DATA UNDER STUDY =>
******

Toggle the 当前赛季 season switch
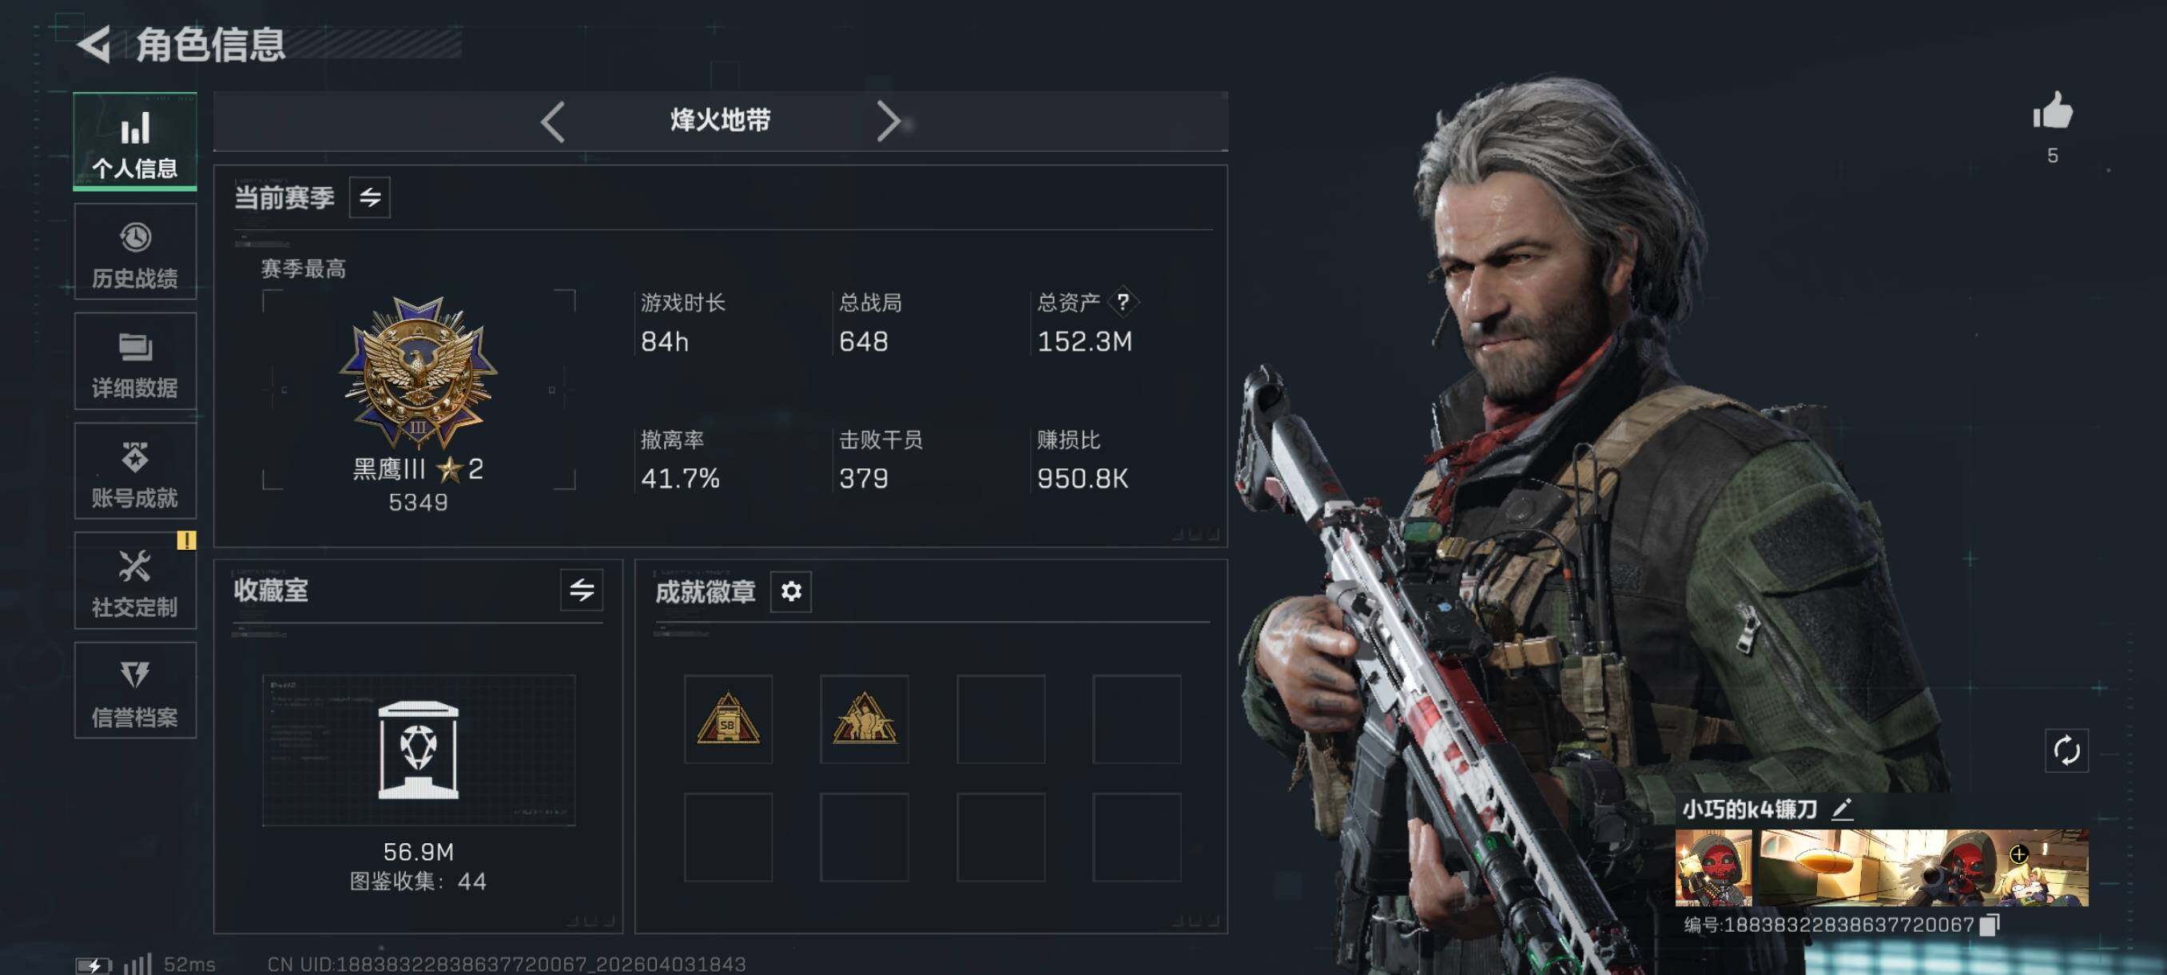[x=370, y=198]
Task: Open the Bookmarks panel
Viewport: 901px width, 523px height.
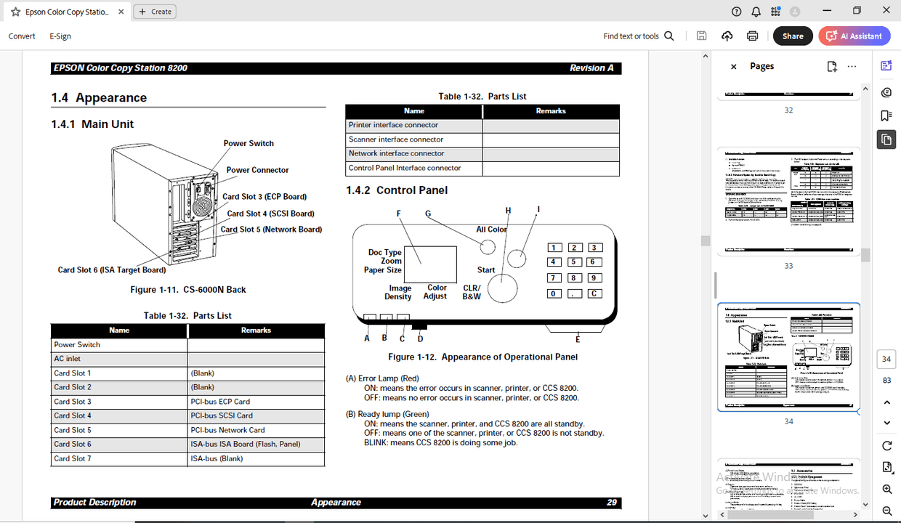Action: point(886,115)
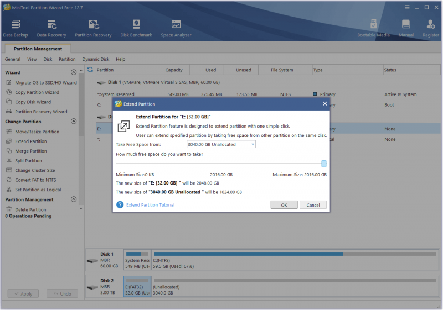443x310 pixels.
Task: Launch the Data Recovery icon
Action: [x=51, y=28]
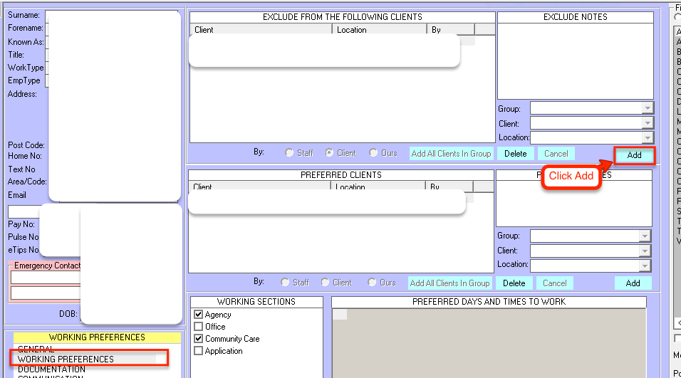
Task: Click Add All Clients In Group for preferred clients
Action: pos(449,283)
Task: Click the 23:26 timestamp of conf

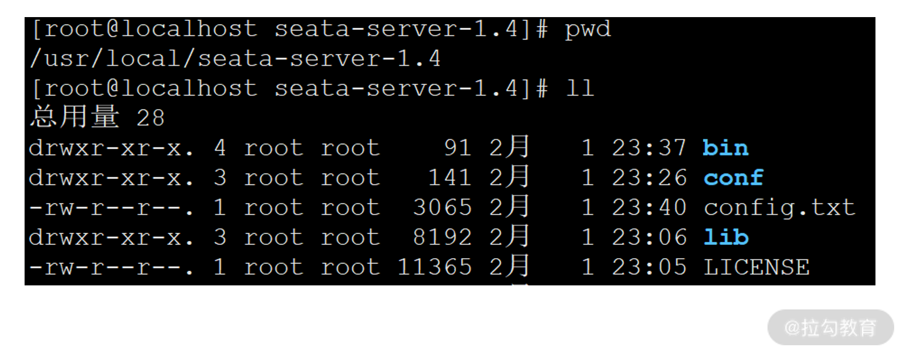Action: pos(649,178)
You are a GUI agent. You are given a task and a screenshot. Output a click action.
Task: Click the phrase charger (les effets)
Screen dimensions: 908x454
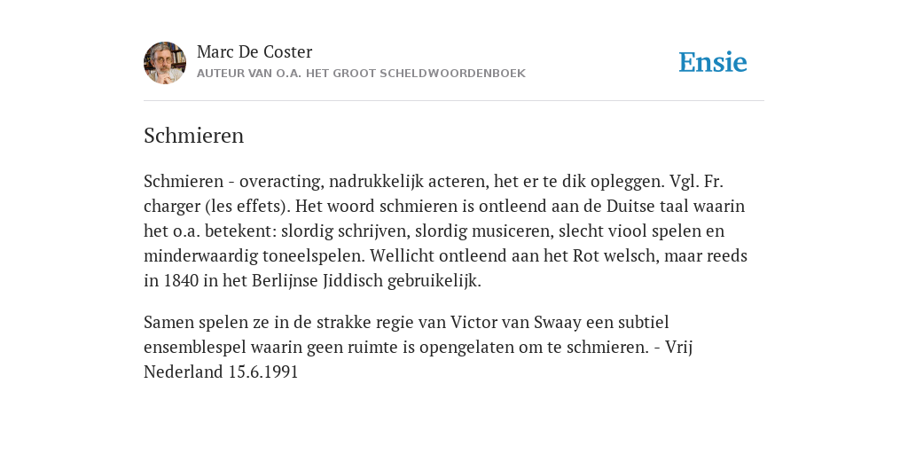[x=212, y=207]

******

WORK ITEM =>
Exact copies of the lines from the one containing "You are a GUI" through the end of the records above are required, with no pictures among them.

RESPONSE =>
You are a GUI agent. You are given a task and a screenshot. Output a click action.
Task: Click the phrase charger (les effets)
Screen dimensions: 908x454
[x=212, y=207]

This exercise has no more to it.